Another possible cause for the protective effect of diet variety could be the fact that the individuals whose had the higher diet varied showed greater fractioning during the evaluated day. Studies show that increased fractioning is responsible for decreasing fasting glycemia [
47], plasma concentration of postprandial insulin, plasma concentrations of LDL-c and total cholesterol [
48]. Additionally, greater fractioning increases postprandial thermogenesis [
48] and can foster the negative energy balance, thus providing weight loss in the long term and as a positive factor for MS reduction.
The present study showed increased chances of MS development in individuals who ingest > 10% of saturated fat TCV. This association may have occurred due to the fact saturated fat increases the visceral adipose tissue in greater proportion than other fat types, since it reduces the activation of PGC-1α (PPARγ-coactivator), an important oxidative metabolism regulator.
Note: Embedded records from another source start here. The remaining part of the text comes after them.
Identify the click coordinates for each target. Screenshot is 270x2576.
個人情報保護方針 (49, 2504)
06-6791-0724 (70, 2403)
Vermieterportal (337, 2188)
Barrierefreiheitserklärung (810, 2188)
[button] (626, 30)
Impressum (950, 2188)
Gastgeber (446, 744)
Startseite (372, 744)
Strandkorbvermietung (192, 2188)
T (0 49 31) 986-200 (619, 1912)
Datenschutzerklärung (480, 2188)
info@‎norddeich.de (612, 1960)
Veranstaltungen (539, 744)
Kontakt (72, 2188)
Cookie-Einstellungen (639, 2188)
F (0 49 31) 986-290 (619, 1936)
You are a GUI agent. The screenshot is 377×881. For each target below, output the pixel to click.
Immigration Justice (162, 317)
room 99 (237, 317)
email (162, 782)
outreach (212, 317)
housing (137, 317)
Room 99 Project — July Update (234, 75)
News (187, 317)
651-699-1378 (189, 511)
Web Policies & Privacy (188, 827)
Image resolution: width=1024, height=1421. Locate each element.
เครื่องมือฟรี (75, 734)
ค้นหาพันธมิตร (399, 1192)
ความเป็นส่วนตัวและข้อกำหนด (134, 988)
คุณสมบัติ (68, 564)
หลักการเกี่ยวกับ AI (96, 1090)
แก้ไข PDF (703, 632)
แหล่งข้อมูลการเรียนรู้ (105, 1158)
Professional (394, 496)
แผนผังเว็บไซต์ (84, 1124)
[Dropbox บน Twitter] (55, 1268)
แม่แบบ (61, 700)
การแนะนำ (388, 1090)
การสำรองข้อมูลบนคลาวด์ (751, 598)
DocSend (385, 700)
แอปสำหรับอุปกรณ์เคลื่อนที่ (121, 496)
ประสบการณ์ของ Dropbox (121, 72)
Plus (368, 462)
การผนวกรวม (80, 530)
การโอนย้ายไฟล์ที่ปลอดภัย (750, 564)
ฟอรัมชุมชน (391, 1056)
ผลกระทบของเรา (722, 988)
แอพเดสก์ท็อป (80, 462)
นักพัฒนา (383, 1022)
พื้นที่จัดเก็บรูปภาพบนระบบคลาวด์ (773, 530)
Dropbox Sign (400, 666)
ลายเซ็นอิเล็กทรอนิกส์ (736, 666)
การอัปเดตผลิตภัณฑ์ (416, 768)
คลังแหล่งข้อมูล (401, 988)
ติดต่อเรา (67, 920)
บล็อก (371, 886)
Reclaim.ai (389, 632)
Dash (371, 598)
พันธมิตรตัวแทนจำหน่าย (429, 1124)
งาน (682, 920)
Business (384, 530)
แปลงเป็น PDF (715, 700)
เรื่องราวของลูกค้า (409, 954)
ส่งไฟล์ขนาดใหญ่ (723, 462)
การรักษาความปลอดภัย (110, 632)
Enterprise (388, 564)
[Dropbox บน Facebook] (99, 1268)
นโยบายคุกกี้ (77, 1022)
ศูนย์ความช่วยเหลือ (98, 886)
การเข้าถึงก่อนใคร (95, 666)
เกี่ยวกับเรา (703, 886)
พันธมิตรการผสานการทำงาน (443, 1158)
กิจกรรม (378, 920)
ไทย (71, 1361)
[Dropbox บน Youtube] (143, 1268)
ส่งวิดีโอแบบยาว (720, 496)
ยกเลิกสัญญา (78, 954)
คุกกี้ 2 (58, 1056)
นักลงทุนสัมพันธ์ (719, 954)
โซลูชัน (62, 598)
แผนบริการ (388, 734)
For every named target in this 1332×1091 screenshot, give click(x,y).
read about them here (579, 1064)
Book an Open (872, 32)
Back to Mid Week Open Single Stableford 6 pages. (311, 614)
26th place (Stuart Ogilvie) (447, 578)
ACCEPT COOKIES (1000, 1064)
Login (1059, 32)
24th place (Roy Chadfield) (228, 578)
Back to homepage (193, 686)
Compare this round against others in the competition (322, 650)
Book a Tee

Thus, fatty acid and glucose oxidation is decreased, and accumulation in tissues and circulation is increased [
49]. Hence, saturated fat intake would increase the visceral adipose tissue, which contributes to MS development.
Additionally, saturated fat increases insulin resistance (IR) compared to monounsaturated fat [
50], because it activates serine kinases, thus inhibiting the insulin phosphorylation cascade, decreasing glucose uptake and increasing glycemia [
51]. Another contributing factor to IR is the increase in inflammation, apoptosis and oxidative stress of adipocytes [
49].
Some epidemiological studies showed that total dietary fat intake is positively associated with MS in Japanese Brazilian populations [
52] and in other countries [
16], and this positive association is directly related to saturated fat [
53], which is in agreement with our results.
The present study showed that individuals with MS had poorer education, were older and presented higher adiposity (BMI, %BF and WC) and muscle mass (MMI). Another studied reported a positive correlation between BMI and muscle mass, showing that obese individuals present not only higher fat mass, but also show higher muscle mass (kg) [
54].
Epidemiological studies have shown the influence of age on MS [
55,
56], and this occurs due to the fact that ageing is related to body fat mass and lean mass redistribution with rapid increase in visceral intra-abdominal fat, which is proinflammatory and related to insulin resistance [
57].
The relation between poorer education and hyperadiposity has been observed by other studies [
58]. This relation can be explained by the fact that individuals with poorer education consume less fruit, vegetables and legumes; i.e. their diet is of lower quality [
59]. The intake of these food groups were protective factors against MS in the present study.
The present study has some limitations. For this research has used the convenience sample, it do not allow generalizations for the Brazilian population. Furthermore, results from several studies using different food inquiry techniques showed underestimation in intake reports, both in males and females. However, the underestimation is primarily identified among obese individuals and particularly among females [
60]. Considering that all the methods that evaluate dietary intake are, to some extent, imperfect and that a gold standard does not exist in nutrition, patient diet was evaluated by analysis of 24-hour recalls. This fact represents the principal limitation in our study, since one 24-hour recalls do not detect dietary intake variations.
Competing interests
The authors declare that they have no competing interests.
Authors' contributions
EPO wrote the manuscript, KCPM corrected and revised the final manuscript. LVAS made the statistical analysis and corrected the manuscript. RCB was the mentor of the work and advisor of the authors. All authors read and approved the final manuscript.